# first muley and in velvet



## born2shoot3 (May 9, 2010)

shot it with my pse, darkhorse arrows, vanetec vanes and epek broadheads....deer made it 30 yards max and he was on the ground


----------



## hunter-4-life (Feb 22, 2011)

congrats! nice deer!


----------



## crkelly (Mar 17, 2011)

Very nice indeed.


----------



## travski (Feb 26, 2007)

congrats


----------



## moosemeat (Jul 31, 2011)

thats awesome,well done.


----------



## JDoupe (Dec 9, 2006)

Yea....I want to do that!!!!!

Nice Derr my man!!!!!


----------



## CanadianHuntres (Jul 9, 2012)

Awesome deer! Congratulations.


----------



## DeathClutch (Aug 23, 2009)

That Velvet is totally Sexy! GJ Man!


----------



## rdneckhillbilly (Jan 25, 2010)

Suweet! Congrats bud!


----------



## MJewell (Nov 24, 2007)

Congrats on a nice deer!!


----------



## milsy (Jun 9, 2010)

Congrats on a great deer! That gets the blow pumping for hunting season!!!


----------



## G Skinner (Jan 23, 2012)

Congrats ! ............My turn ?
Glen


----------



## Ravenhunter (Dec 19, 2010)

Great Buck. Congrats


----------



## Proclaim (Feb 7, 2012)

Sweet!! Tell us the story! Long stalk? Long shot? Etc.


----------



## born2shoot3 (May 9, 2010)

it is actually a short story, went with a buddy to walk a coulie 40 yards wide. He said make sure you nock and arrow and be ready. sure enough about 50 yards into the coulie 3 mulies bust out right below him and across from me.
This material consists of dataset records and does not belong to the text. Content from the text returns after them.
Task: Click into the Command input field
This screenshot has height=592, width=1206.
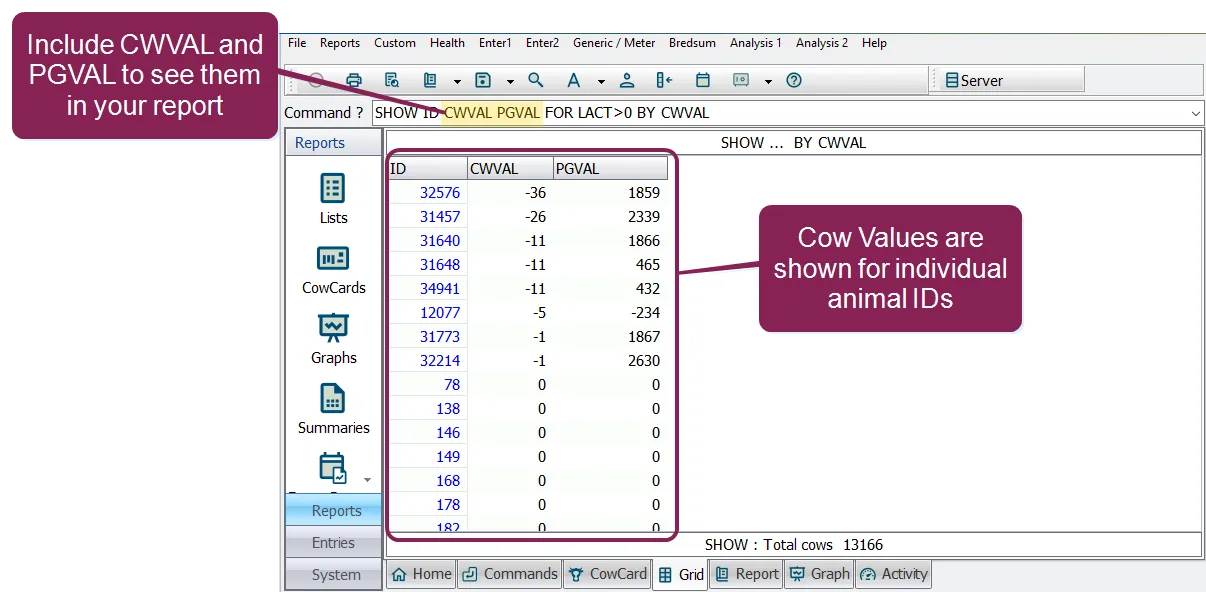Action: pyautogui.click(x=780, y=113)
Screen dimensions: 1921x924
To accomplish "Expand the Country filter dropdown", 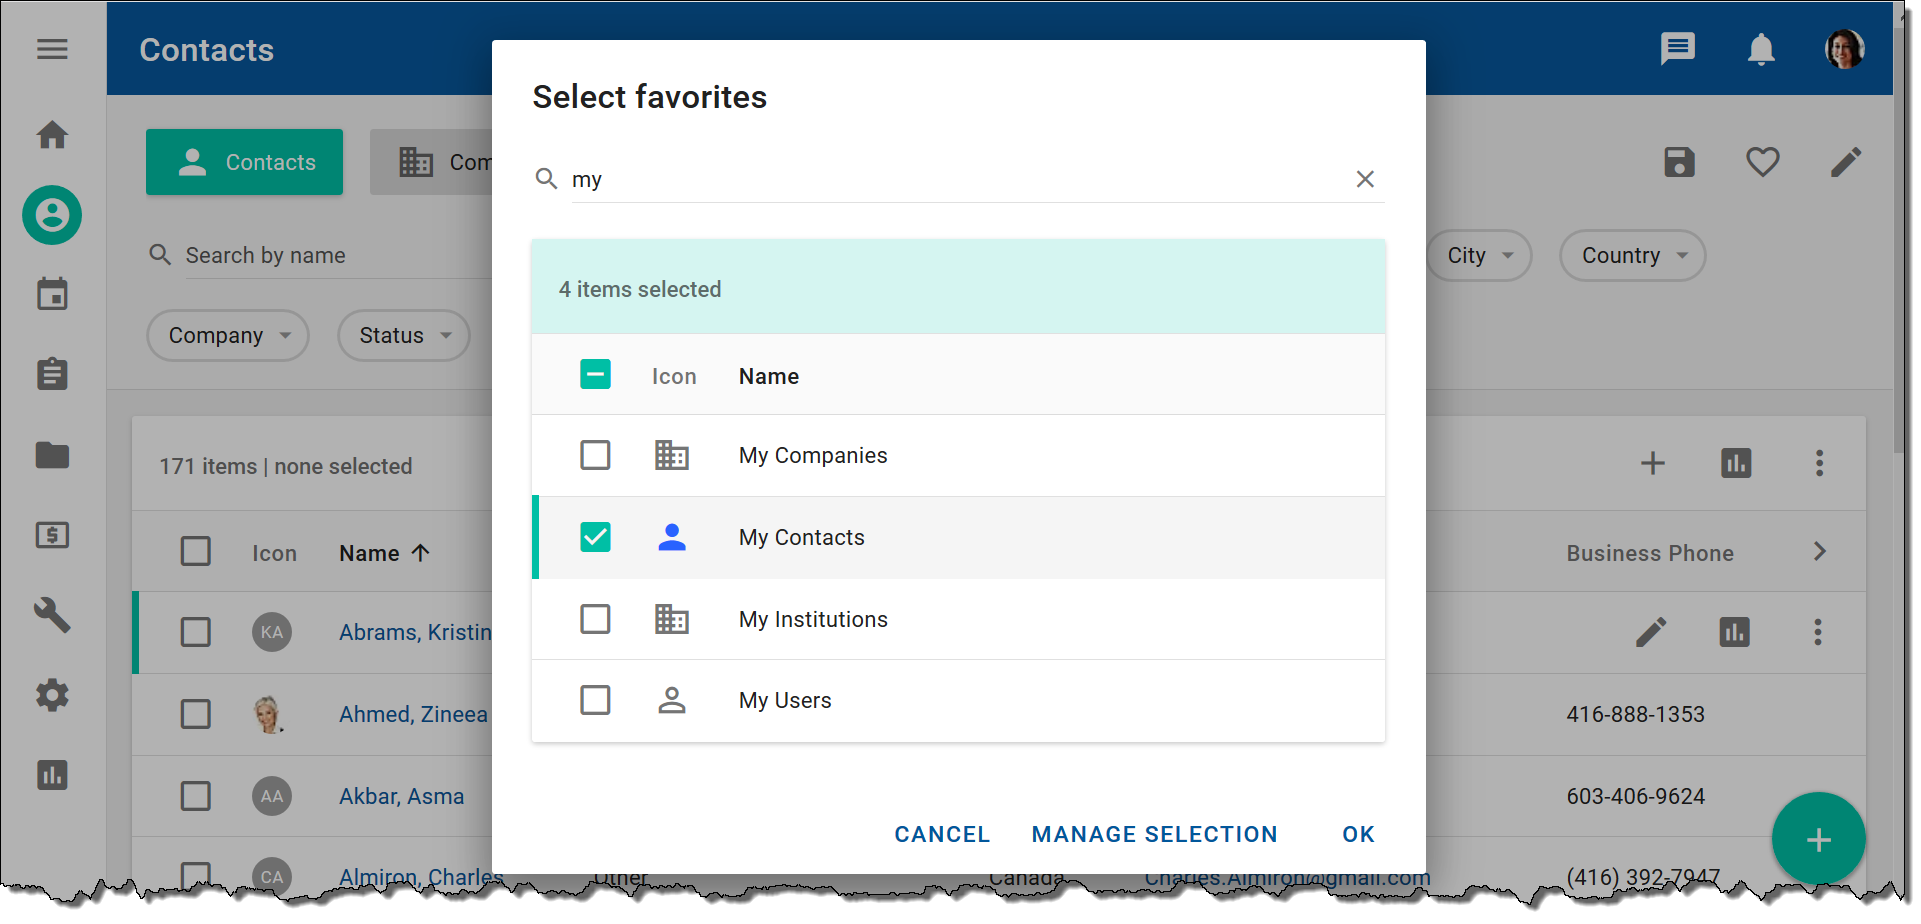I will 1632,256.
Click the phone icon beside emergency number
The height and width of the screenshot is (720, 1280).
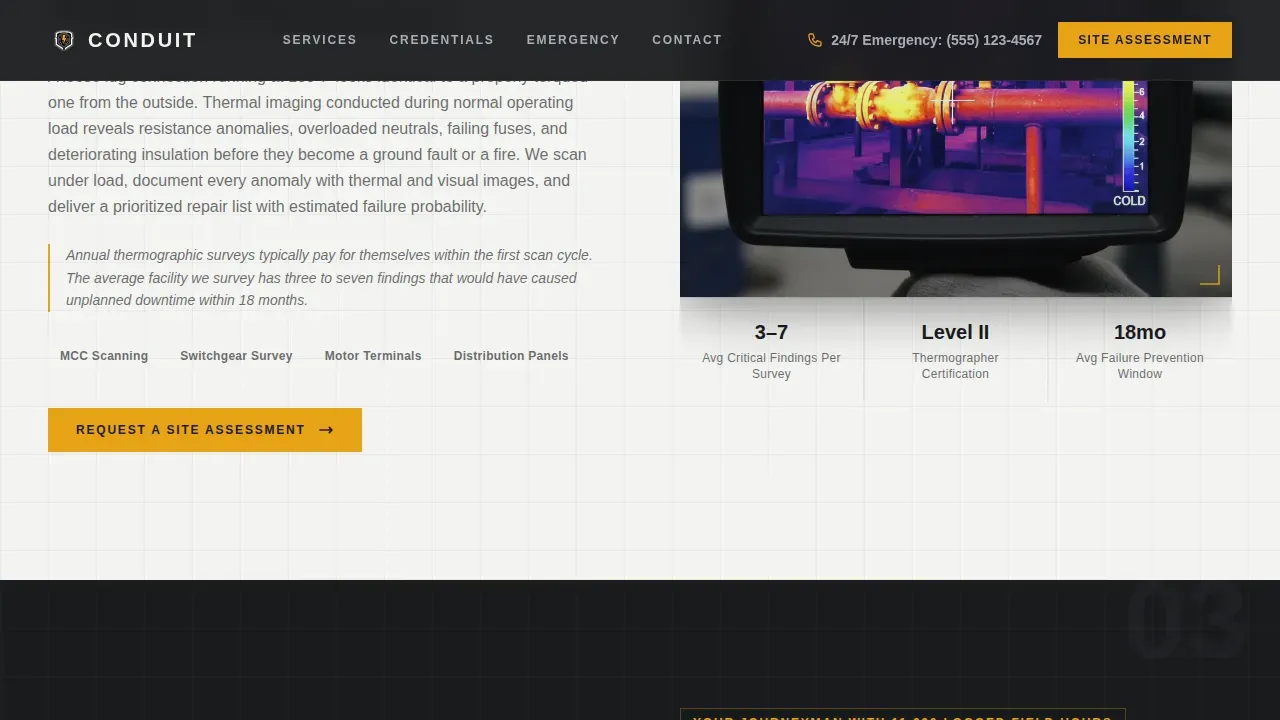pyautogui.click(x=815, y=40)

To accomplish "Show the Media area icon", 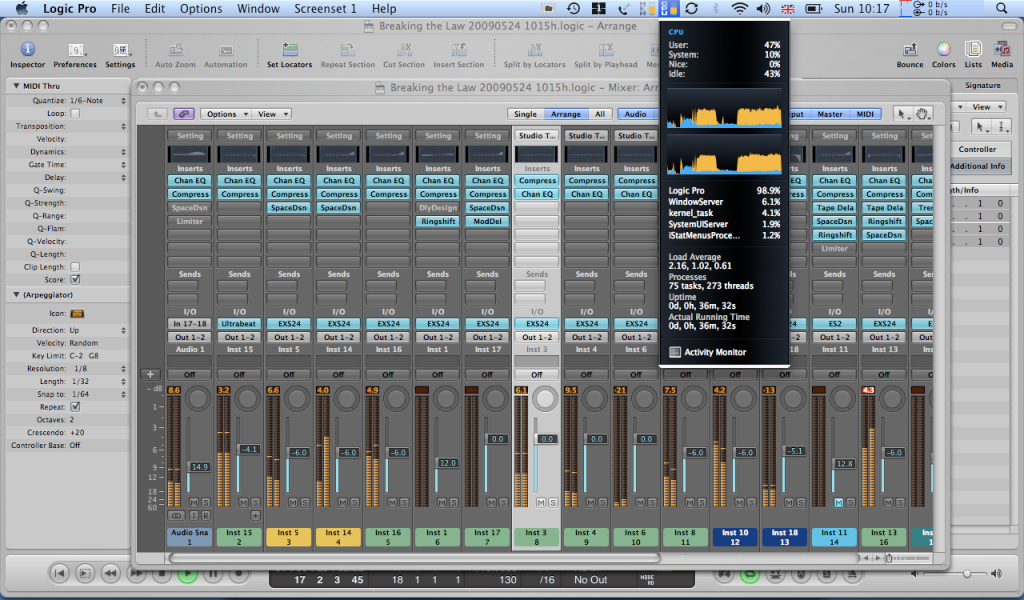I will (x=1001, y=50).
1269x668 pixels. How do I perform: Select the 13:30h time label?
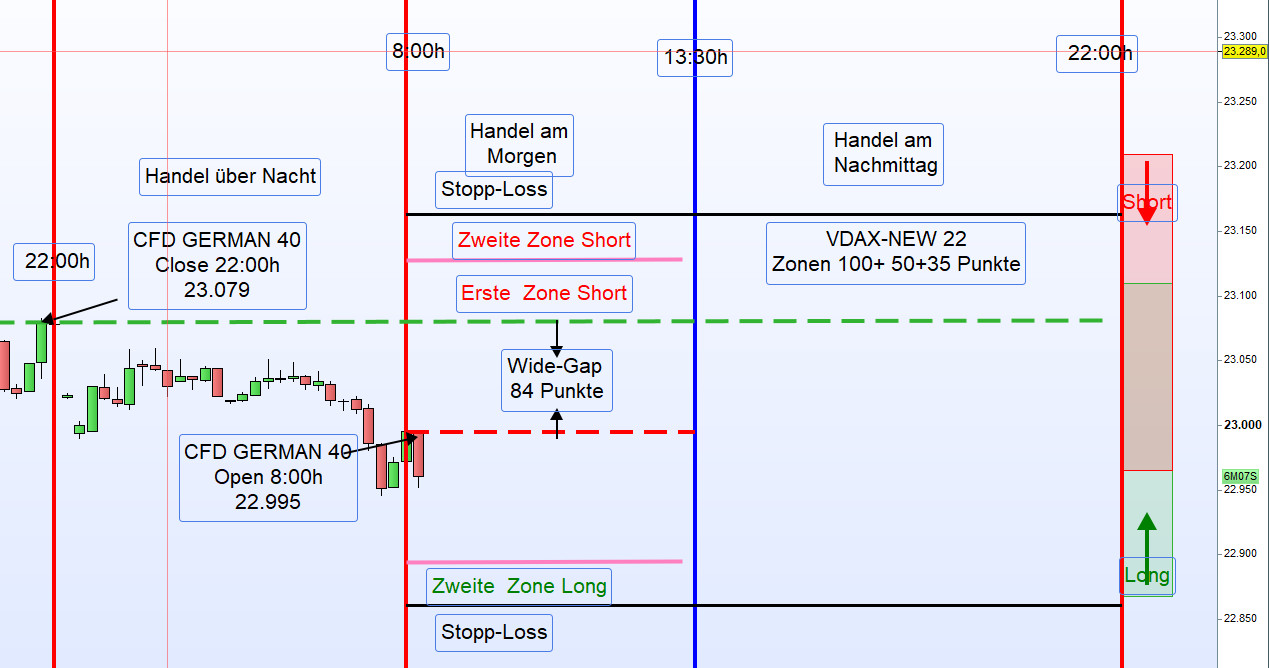tap(695, 58)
Two of the mulies that were smaller went behind me and the bigger one went right below the top of the coulie and stop turned around and ran back towards the other two. he stop between 27-32 yards slightly quartering to me and I drew back and nailed him...max 30 yard run and he was done.


----------



## Proclaim (Feb 7, 2012)

That's awesome! Great memories made for sure! Thanks for sharing.


----------